"Some people do not become thinkers simply because their memories are too good." Nietzsche
Being a "thinker", this quote resonates through my body. While it is a very short quote, simple and to the point. It is long enough to ignite thinking.
First, let’s explore just what the terms thinking and memory mean. The American Heritage dictionary states that thinking is to have or formulate in the mind; to ponder, to reason. Memory is the mental faculty of retaining and recalling past experience. While both words involve action in the brain, their functions differ.
Memory contains a certain structure. Past events, knowledge gain, and facts learned are all stored in the mind’s database in a static manner. Thinking is free flowing. Its indexes are assigned dynamically. Thus, knowledge connections can weave brilliant new patterns during thinking.
So how can good memories impair thinking? Let’s "think" about this for a moment. "S/he has a sharp mind." What is being implied here is that s/he is able to efficiently retrieve previously stored information.
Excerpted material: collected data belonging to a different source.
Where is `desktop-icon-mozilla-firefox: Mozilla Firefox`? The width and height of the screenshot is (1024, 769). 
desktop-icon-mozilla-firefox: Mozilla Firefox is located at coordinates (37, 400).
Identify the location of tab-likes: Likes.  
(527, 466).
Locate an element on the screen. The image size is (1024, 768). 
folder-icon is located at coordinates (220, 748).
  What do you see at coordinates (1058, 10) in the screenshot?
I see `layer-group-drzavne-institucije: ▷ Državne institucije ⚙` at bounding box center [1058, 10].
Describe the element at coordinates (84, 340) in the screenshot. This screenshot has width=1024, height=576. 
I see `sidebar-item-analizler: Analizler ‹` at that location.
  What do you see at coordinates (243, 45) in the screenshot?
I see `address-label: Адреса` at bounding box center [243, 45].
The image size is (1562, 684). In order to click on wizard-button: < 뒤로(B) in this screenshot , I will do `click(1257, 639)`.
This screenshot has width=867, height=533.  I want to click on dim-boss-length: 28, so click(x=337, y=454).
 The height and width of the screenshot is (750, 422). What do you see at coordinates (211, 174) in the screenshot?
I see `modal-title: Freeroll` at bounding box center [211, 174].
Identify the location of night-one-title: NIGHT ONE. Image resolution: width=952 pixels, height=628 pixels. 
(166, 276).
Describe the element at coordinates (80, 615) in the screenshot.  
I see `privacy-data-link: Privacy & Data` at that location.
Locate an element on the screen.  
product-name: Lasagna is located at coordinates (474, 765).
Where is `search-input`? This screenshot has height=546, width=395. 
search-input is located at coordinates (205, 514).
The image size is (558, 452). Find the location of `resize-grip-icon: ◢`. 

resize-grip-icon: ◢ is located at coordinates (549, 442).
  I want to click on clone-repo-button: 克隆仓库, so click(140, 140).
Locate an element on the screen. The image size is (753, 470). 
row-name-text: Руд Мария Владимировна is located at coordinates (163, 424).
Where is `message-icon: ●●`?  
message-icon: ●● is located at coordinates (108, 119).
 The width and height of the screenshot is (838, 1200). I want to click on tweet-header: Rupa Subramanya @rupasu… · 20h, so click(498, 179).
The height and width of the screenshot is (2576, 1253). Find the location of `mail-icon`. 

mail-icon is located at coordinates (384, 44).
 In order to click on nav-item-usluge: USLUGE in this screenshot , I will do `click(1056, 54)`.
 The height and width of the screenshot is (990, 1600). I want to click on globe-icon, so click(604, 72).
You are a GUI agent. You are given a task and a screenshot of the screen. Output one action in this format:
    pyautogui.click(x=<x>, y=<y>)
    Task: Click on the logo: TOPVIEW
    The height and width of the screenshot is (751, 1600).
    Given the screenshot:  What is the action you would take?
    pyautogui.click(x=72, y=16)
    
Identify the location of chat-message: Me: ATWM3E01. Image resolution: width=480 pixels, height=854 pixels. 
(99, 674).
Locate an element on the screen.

Ask them a question and they can give you the correct answer quickly. The more efficient their database is the more fixed their connections become and the less likely that they will explore alternative paths.
Ah the thinker. The thinker may be just as capable of swiftly retrieving called upon data as the non-thinker. However, for the thinker, their neural paths are not always well-traveled routes. For example, a rose may not "instantly" link to "a flowering plant" in the mind of a thinker. Instead, the journey from rose to flowering plant would contain many side-trips. The word rose may first take the thinker to their grandmother, from there to her famous vegetable soup, next to the smell of her home, the warmth of the sunlight pouring in the back window, to the garden just outside that window, the flowers that grew in that garden, to the stars in the sky,…, and eventually ending up at "a flowering plant". Well, maybe! What a shame it would be to not be able to allow one’s mind to explore uncharted paths. It is from these expeditions that new knowledge, insights, and creativity springs forth.
The "great" minds are the world have all been thinkers - Beethoven, Mozart, Bach, daVinci, Michelangelo, Socrates, Plato, Kant, Copernicus, Darwin, Einstein, to name a few. Their legacy is in not what they knew but in what they thought/created.